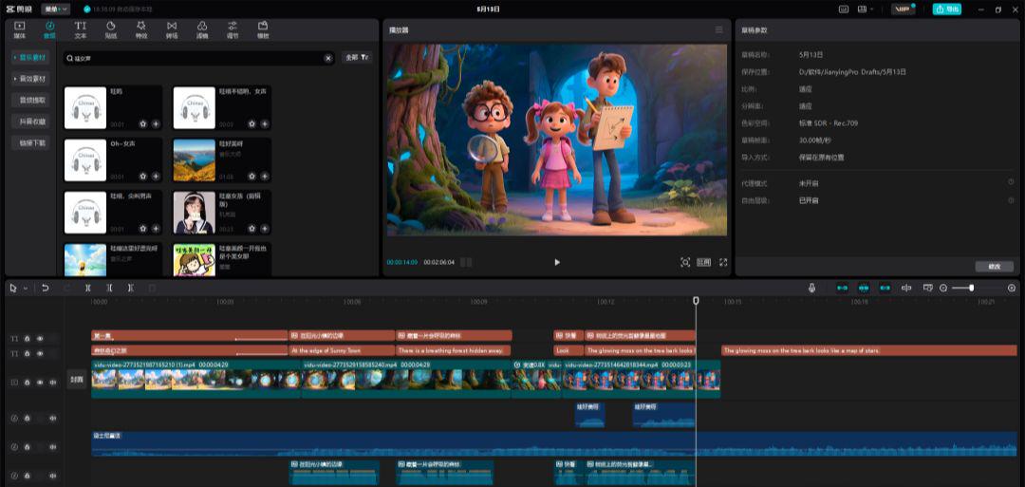
Task: Mute the main video track speaker icon
Action: [x=52, y=383]
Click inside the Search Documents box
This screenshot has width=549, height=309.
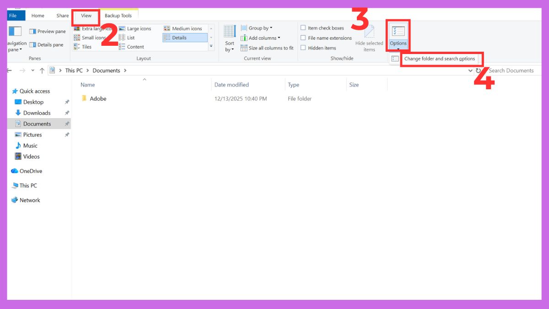[512, 70]
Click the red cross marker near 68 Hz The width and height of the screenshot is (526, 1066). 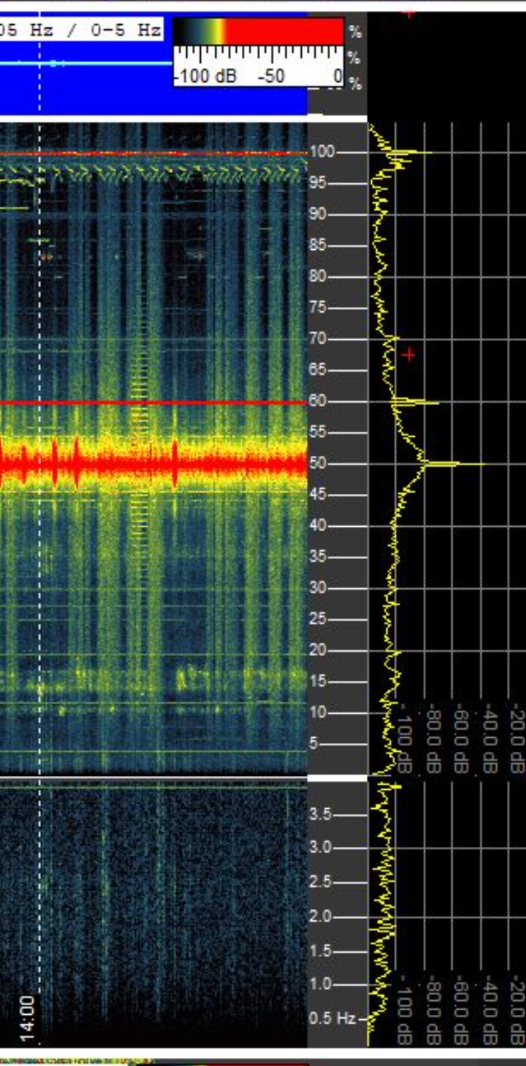[x=409, y=354]
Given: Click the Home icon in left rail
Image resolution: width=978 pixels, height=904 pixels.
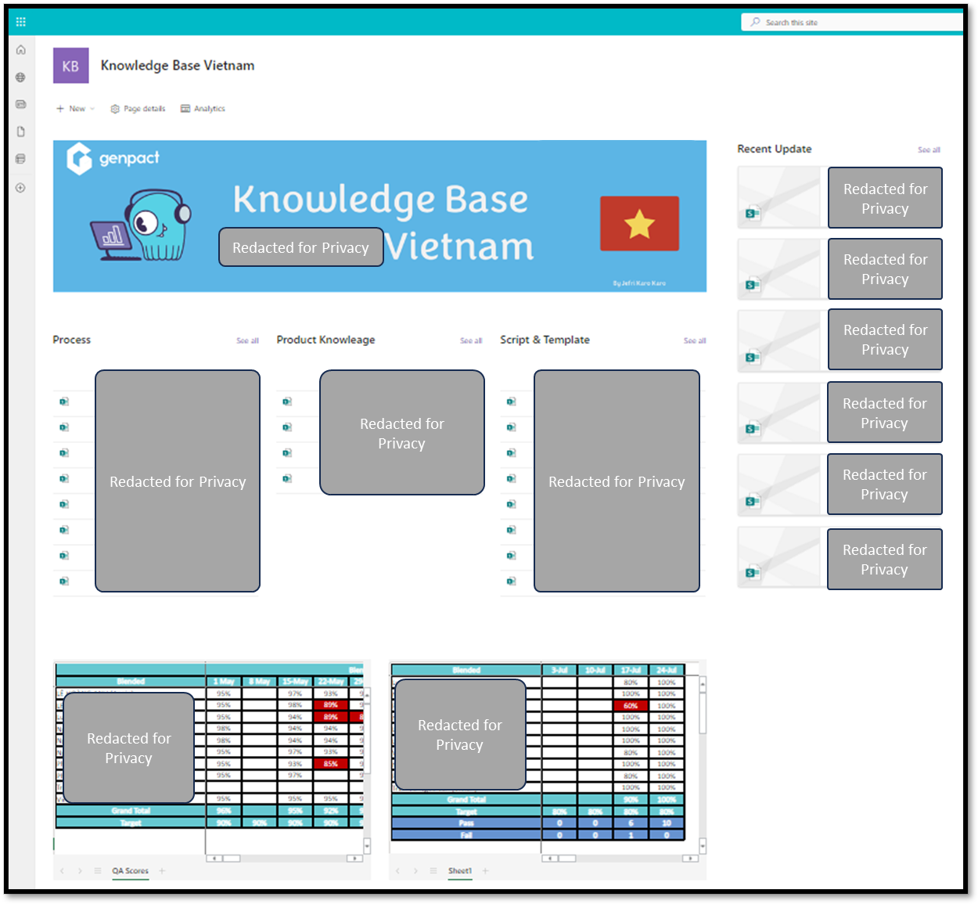Looking at the screenshot, I should click(x=21, y=50).
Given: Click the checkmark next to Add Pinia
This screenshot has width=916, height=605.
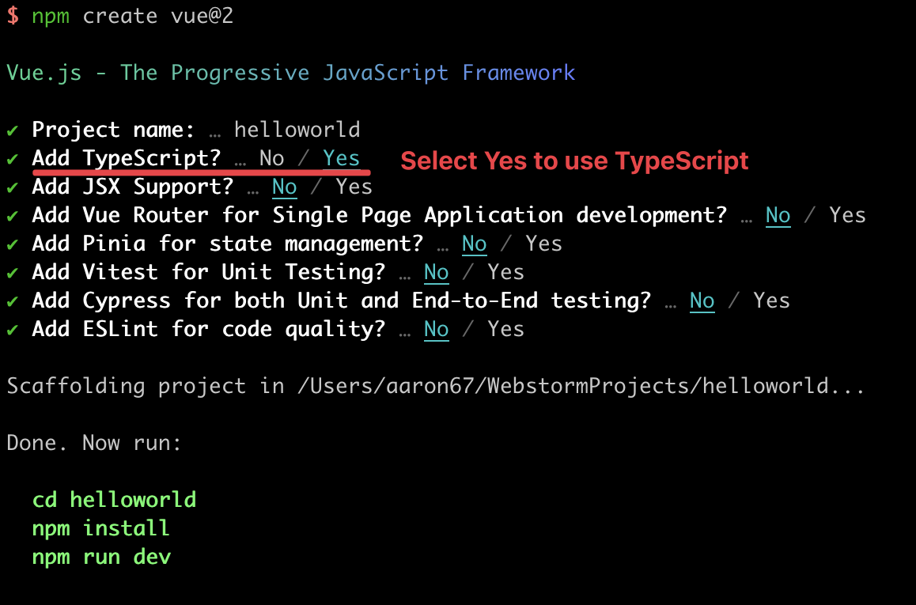Looking at the screenshot, I should click(x=12, y=244).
⁂
## WHAT THE EXERCISE ASKS:
Determine how many lines in the records above have the string "Given". Only the number should be returned.

## YOUR RESPONSE:
2